READING TEXT »
+--
An HTRF based high-throughput screening for discovering chemical compounds that inhibit the interaction between Trypanosoma brucei Pex5p and Pex14p.

The glycosome, a peroxisome-related organelle, is essential for the growth and survival of trypanosomatid protozoa. In glycosome biogenesis, Pex5p recognizes newly synthesized glycosomal matrix proteins via peroxisome-targeting signal type-1 (PTS-1) and transports them into glycosomes through an interaction with Pex14p, a component of the matrix protein import machinery on the glycosomal membrane. Knockdown of the PEX5 or PEX14 with RNAi has been shown to inhibit the growth of Trypanosoma brucei. Thus, compounds that inhibit the interaction of TbPex5p-TbPex14p are expected to become lead compounds in the development of anti-trypanosomal drugs. Here, we report a homogenous time-resolved fluorescence (HTRF) assay for the screening of compounds that inhibit the TbPex5p-TbPex14p interaction. The binding of GST-TbPex14p and TbPex5p-His with or without additional compounds was evaluated by measuring the energy transfer of the HTRF pair, using a terbium-labeled anti GST antibody as the donor and an FITC-labeled anti His antibody as the acceptor. The assay was performed in a 384-well plate platform and exhibits a Z'-factor of 0.85-0.91, while the coefficiency of variation is 1.1-7.7%, suggesting it can be readily adapted to a high-throughput format for the automated screening of chemical libraries. We screened 20,800 compounds and found 11 compounds that inhibited energy transfer. Among them, in a pull-down assay one compound exhibited selective inhibition of TbPex5p-TbPex14p without any HsPex5p-HsPex14p interaction.

Introduction

Trypanosoma brucei is responsible for the fatal human disease of sleeping sickness in tropical and subtropical parts of the world. Many attempts to develop therapeutic agents have been carried out and currently there are a few drugs available for treatment. However, these drugs possess severe side effect and emerging resistant parasite has been reported [1]. Therefore, the development of new, effective and safe anti-trypanosomal drugs is urgently needed.

The trypanosomatid possesses certain unique organelles called glycosomes. These are peroxisome-related organelles that contain the majority of the enzymes involved in the glycolytic pathway [2]. It has been shown that T. brucei grows in a manner entirely dependent on aerobic glycolysis in order to generate ATP in the bloodstream form, since glycolysis is the sole source of energy [3]. In contrast, in the insect midgut, glucose is only available briefly after the fly has taken a blood meal, so the procyclic form of the trypanosome has to expand the metabolic pathway in order to metabolize amino acids such as proline and threonine in mitochondria [4]. Although ATP is synthesized in mitochondria in the procyclic form of the trypanosome, impairment of glycosome biogenesis is lethal in a medium containing glucose [5]. Thus, the proteins involved in the biogenesis of the glycosome are considered potentially valuable targets for drug development.

The glycolytic enzymes possess either peroxisome-targeting signal type-1 (PTS-1) at the COOH-terminus or PTS-2 at the NH2-terminus. Each of the receptor proteins TbPex5p and TbPex7p in the cytosol recognizes the newly synthesized enzymes, and subsequently each complex, TbPex5p with the PTS-1 protein or TbPex7p with the PTS-2 protein, is translocated into the glycosome through an interaction with TbPex14p, a component of the matrix protein import machinery on the glycosomal membrane. Recently, depletion of Pex5p, Pex7p or Pex14p with RNAi has been shown to cause mislocalization of the enzymes to the cytosol and to exert a profound effect on the growth of T. brucei, in most cases followed by the death of the parasite [6], [7].
+--
[Stored data]

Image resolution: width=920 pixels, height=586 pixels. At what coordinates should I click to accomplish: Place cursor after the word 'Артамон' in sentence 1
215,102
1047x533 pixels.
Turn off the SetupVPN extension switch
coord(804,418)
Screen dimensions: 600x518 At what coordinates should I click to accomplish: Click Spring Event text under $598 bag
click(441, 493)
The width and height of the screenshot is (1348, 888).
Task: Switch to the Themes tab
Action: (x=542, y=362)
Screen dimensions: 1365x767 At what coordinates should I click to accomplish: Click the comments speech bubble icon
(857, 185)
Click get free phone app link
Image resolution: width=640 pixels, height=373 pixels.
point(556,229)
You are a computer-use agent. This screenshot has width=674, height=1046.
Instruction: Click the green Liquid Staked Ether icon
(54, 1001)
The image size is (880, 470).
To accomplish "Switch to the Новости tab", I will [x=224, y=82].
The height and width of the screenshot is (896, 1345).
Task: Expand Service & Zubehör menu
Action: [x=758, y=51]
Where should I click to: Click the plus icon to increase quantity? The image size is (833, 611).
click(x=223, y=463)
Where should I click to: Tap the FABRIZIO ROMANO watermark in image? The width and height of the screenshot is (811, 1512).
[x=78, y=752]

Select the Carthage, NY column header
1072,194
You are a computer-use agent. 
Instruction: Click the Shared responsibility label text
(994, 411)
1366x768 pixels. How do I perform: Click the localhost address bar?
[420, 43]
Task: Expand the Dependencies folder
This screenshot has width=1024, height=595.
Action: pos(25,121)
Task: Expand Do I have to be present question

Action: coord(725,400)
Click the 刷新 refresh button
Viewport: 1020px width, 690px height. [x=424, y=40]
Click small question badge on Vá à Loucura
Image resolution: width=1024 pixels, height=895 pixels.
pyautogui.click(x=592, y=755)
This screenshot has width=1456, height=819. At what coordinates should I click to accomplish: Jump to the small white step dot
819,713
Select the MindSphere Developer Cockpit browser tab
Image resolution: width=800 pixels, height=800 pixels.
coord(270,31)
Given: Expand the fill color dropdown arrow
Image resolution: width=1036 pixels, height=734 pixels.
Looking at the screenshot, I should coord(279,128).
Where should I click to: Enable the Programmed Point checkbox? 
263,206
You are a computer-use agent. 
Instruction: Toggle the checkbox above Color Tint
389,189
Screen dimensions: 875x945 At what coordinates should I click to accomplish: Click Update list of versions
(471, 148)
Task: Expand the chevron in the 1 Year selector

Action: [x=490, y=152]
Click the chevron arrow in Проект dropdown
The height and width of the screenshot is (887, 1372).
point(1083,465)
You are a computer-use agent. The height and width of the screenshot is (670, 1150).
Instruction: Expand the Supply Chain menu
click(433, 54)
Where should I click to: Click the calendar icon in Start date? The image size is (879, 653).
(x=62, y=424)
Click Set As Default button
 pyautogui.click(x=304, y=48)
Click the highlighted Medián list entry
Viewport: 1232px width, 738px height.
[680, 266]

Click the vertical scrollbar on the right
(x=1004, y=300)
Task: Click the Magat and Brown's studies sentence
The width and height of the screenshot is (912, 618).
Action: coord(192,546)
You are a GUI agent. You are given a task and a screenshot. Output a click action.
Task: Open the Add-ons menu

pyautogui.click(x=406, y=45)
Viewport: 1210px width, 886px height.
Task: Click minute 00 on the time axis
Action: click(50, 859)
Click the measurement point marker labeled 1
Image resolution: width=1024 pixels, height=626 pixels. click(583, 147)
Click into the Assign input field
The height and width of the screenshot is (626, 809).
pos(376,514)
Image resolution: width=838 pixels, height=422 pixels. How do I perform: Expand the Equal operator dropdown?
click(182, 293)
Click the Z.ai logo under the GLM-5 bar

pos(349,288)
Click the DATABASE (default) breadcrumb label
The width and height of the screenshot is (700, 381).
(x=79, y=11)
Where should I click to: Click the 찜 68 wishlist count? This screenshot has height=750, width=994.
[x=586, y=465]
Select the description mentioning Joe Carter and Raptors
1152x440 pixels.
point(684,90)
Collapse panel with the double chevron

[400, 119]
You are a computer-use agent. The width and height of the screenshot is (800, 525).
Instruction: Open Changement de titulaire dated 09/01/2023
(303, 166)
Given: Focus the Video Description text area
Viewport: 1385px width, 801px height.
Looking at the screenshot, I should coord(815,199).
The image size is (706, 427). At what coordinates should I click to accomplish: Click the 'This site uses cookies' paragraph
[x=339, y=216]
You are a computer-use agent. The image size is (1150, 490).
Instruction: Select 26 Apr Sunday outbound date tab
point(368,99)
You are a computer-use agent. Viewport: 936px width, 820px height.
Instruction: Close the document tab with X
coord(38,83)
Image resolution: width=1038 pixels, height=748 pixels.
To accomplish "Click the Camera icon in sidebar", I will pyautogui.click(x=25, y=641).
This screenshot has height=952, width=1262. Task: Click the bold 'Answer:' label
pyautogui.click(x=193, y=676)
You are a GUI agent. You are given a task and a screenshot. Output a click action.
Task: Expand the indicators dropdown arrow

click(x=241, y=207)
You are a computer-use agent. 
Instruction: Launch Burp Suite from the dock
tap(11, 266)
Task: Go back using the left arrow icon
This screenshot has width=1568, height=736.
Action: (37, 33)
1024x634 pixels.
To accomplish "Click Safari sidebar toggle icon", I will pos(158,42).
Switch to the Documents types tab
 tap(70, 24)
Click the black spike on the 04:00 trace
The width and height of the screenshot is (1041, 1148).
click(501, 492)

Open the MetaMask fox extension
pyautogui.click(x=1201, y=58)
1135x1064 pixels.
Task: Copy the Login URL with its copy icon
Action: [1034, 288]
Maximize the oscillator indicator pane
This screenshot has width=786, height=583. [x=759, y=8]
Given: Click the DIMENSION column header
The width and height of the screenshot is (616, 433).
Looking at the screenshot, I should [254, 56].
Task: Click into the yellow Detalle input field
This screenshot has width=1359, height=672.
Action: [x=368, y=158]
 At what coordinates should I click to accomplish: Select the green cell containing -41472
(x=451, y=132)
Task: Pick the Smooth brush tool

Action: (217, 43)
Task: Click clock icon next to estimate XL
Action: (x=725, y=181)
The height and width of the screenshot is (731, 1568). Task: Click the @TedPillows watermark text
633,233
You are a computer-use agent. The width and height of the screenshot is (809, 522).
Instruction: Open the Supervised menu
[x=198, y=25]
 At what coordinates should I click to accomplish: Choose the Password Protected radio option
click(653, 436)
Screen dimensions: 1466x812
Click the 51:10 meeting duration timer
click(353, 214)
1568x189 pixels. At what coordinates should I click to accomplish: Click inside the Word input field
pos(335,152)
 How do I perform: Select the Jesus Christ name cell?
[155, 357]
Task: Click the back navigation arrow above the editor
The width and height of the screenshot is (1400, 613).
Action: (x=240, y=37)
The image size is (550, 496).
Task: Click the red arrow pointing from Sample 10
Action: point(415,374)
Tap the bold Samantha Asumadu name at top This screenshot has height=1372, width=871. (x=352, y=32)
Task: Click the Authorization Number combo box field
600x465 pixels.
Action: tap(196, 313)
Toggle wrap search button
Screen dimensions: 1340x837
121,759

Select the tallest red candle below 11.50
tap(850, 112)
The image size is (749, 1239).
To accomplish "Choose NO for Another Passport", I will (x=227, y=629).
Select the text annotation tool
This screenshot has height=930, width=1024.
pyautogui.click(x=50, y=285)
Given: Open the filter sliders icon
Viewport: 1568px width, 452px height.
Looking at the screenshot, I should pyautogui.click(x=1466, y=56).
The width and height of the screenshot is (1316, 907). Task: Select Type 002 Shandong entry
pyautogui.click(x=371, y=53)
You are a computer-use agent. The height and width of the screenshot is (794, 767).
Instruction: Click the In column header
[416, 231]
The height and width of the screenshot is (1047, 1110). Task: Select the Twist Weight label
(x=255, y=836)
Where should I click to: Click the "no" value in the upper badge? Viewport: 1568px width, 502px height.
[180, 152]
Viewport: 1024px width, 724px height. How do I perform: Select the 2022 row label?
+--
WORK TO COMPLETE » Repeat the passage of the screening study text starting at "Trypanosoma brucei is" and ending at "is urgently needed.". The rows are not required for anything asked here.

WRITTEN REPLY »
Trypanosoma brucei is responsible for the fatal human disease of sleeping sickness in tropical and subtropical parts of the world. Many attempts to develop therapeutic agents have been carried out and currently there are a few drugs available for treatment. However, these drugs possess severe side effect and emerging resistant parasite has been reported [1]. Therefore, the development of new, effective and safe anti-trypanosomal drugs is urgently needed.